One of ten such gatherings around the country (and more in major cities worldwide), the demonstration, #CzarnyProtest (Black Protest), was organized by Dziewuchy dziewuchom (Wenches to wenches) and drew support from a variety of anti-PiS political groups like The Committee for Defense of Democracy (Komitet Obrony Demokracji, KOD) and fledgling political party Razem (Together).

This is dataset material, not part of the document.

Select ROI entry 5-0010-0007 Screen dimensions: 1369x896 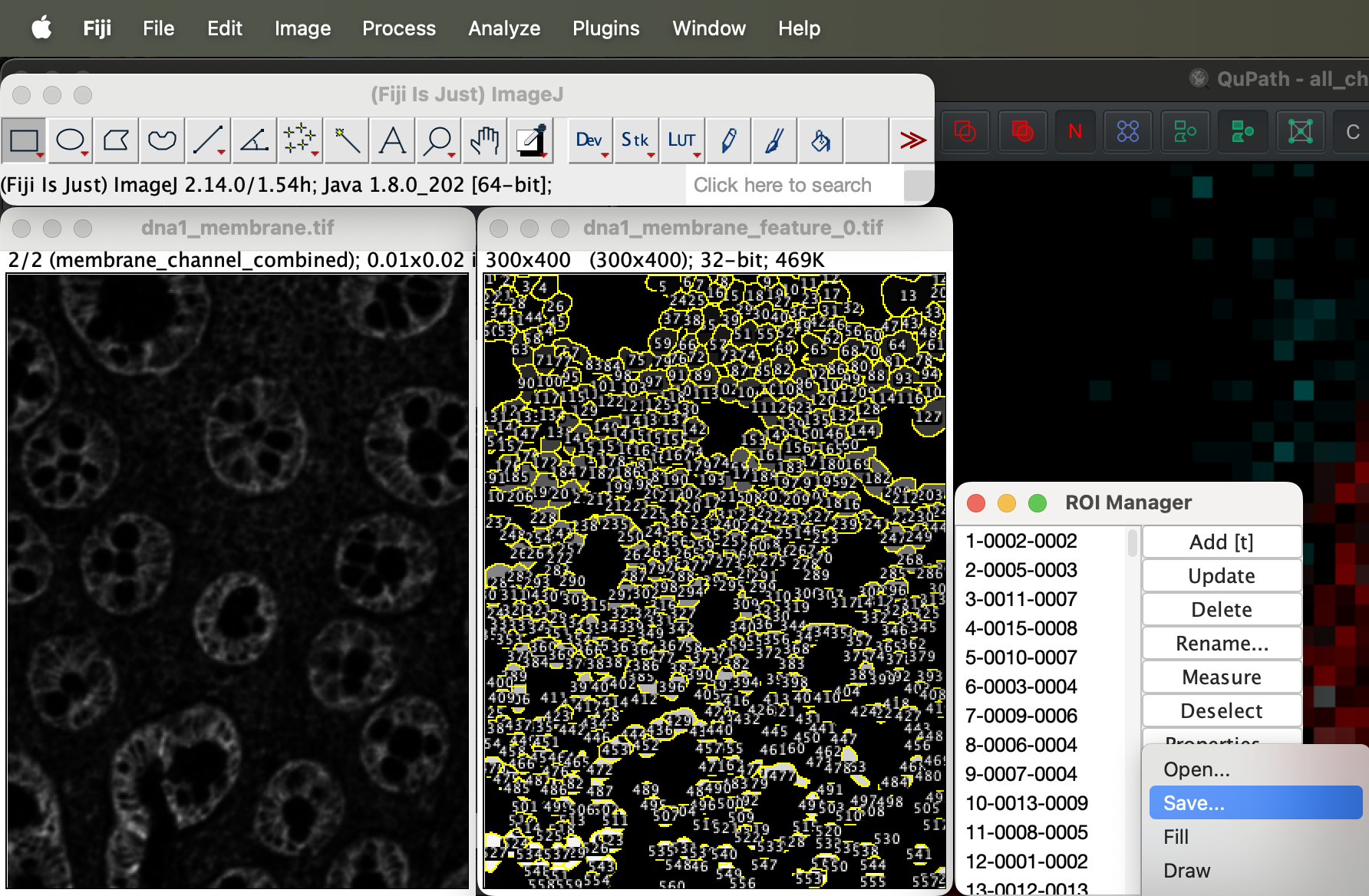click(1021, 657)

The feminist organization has put together similar protests since the bill was brought to the table earlier this year by a citizens’ initiative backed by the Catholic Church.

The existing law, according to a poll this week by Newsweek Polska, is supported by 74% of Poles and only permits around 2,000 legal abortions per year – in the case of a life-threatening pregnancy, a pregnancy as the result of proven rape or incest, or a seriously malformed fetus.

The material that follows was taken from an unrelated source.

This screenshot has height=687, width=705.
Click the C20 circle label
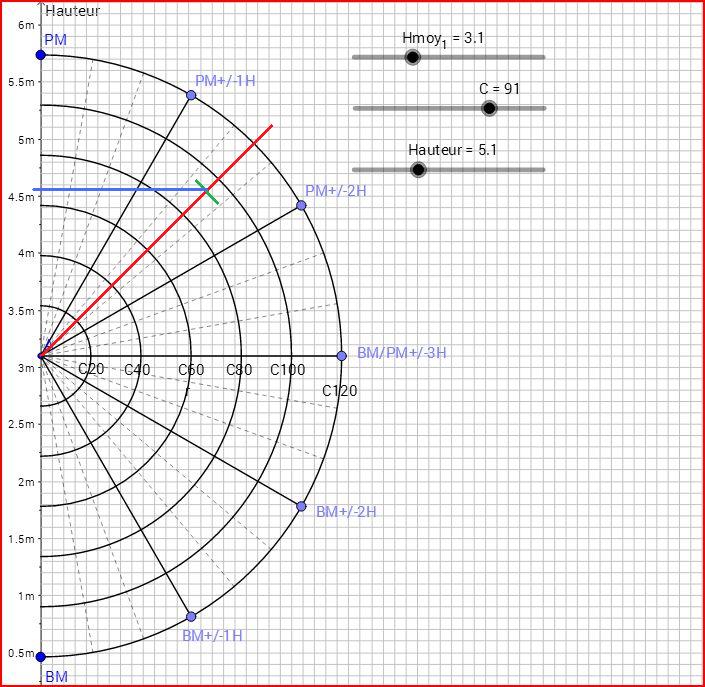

This PiS-backed measure, however, does away with these exceptions and threatens jail time for women who break it. Furthermore, it would make it illegal to freeze embryos or to fertilize more than one egg at a time, measures aimed at curbing in vitro fertilization – a controversial practice in the largely Catholic country.

This past week, attempts to defeat it in the Polish legislature in Warsaw were quashed, and it has been sent to committee – the final stage before adoption.

The Krakow Post spoke with a few of the attendees to get their perspective: University Psychology professor Grażyna

“This new law isn’t democratic, and it doesn’t treat women right,” the 79-year-old says. She believes the law should remain as it is and says this isn’t her first protest in support of that.

Zusia, 20: “The things that are happening in Poland right now are sick… I’m here because I don’t accept it.” She says the new law could make the difference between her staying in Poland or moving to Western Europe after studies.

Karol, 20: “I think women should have a choice, especially in the case of pregnancy because of rape.” He supports the current law and PO, PiS’ chief rival party in the Polish government.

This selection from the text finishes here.